O efeito sanfona pode alterar vários hormônios relacionados ao metabolismo e apetite
O médico Ivan Togni (CRM-SP 181274) explica que o efeito sanfona é quando a pessoa perde peso e depois volta a engordar. Segundo o especialista, o problema é que o indivíduo, normalmente, ganha até mais do que tinha perdido. “Quanto mais tivermos efeito sanfona é mais difícil de perder. Quero que vocês imaginem um elástico. Vamos esticando até que ele não volte mais. Isso é o que, em longo prazo, acontece com o nosso corpo e peso”, aponta.
Conforme Togni, estudos mostram piora na distribuição da gordura corporal, com mais gordura prejudicial e menos gordura protetora. Isso pode causar aumento do estado inflamatório do organismo e maior risco de ter diabetes. Ele reforça que existem evidências de maior risco de mortalidade precoce em pacientes que ganham e perdem peso repentinamente. Além disso, ainda há piora no metabolismo e dificuldade cada vez maior de perder peso.
Para evitar o efeito sanfona, o especialista diz que a base precisa ser feita bem, com exercício físico, alimentação, água, higiene do sono e controle do estresse. “Quando temos esses pilares alinhados, conseguimos manter o peso perdido. Aqui vamos dar um peso maior para a atividade física, onde sem ela a manutenção do peso fica mais difícil”, destaca. O médico acrescenta que é fundamental manter o estilo de vida saudável, exames em dia e suplementação para auxiliar e manter o resultado.

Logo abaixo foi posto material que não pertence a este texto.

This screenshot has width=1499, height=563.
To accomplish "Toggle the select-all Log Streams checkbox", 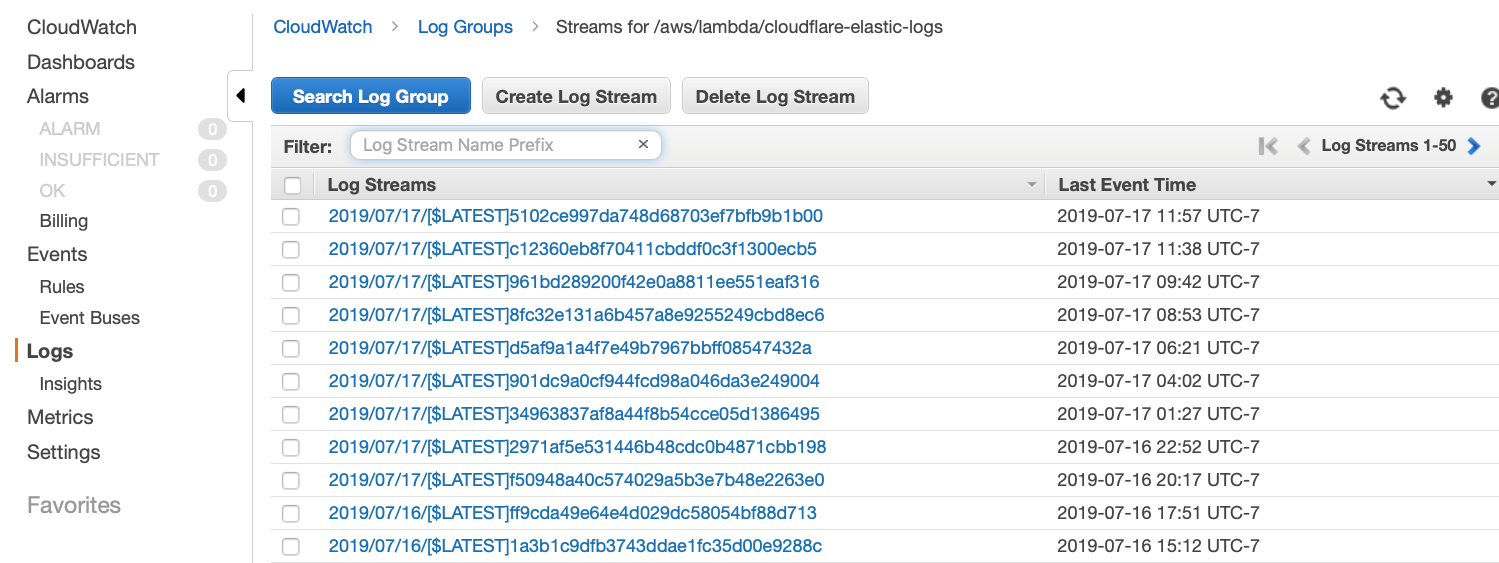I will point(292,185).
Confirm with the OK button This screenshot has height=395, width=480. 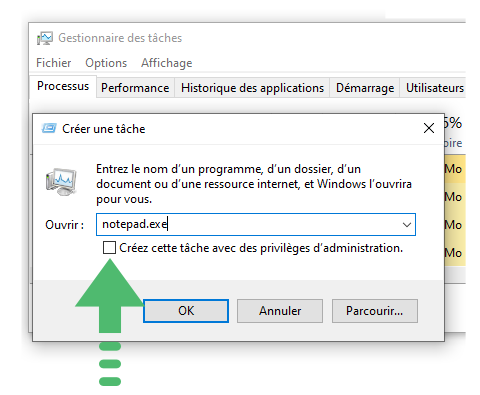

Efeito sanfona e o trabalho hormonal
De acordo com o especialista, o efeito sanfona pode afetar o trabalho hormonal, aumentando a inflamação do corpo e prejudicando os níveis hormonais adequados (piora da testosterona, serotonina, dopamina). Togni pontua que o problema atinge mais o sexo feminino, pois os hormônios, a massa magra e a perda de músculos no processo de emagrecimento, faz o metabolismo ficar baixo e o corpo aumentar o hormônio da fome. “Mulheres têm mais dificuldade em perder por essa razão. É importante o acompanhamento e planejamento para que isso não ocorra”, alerta.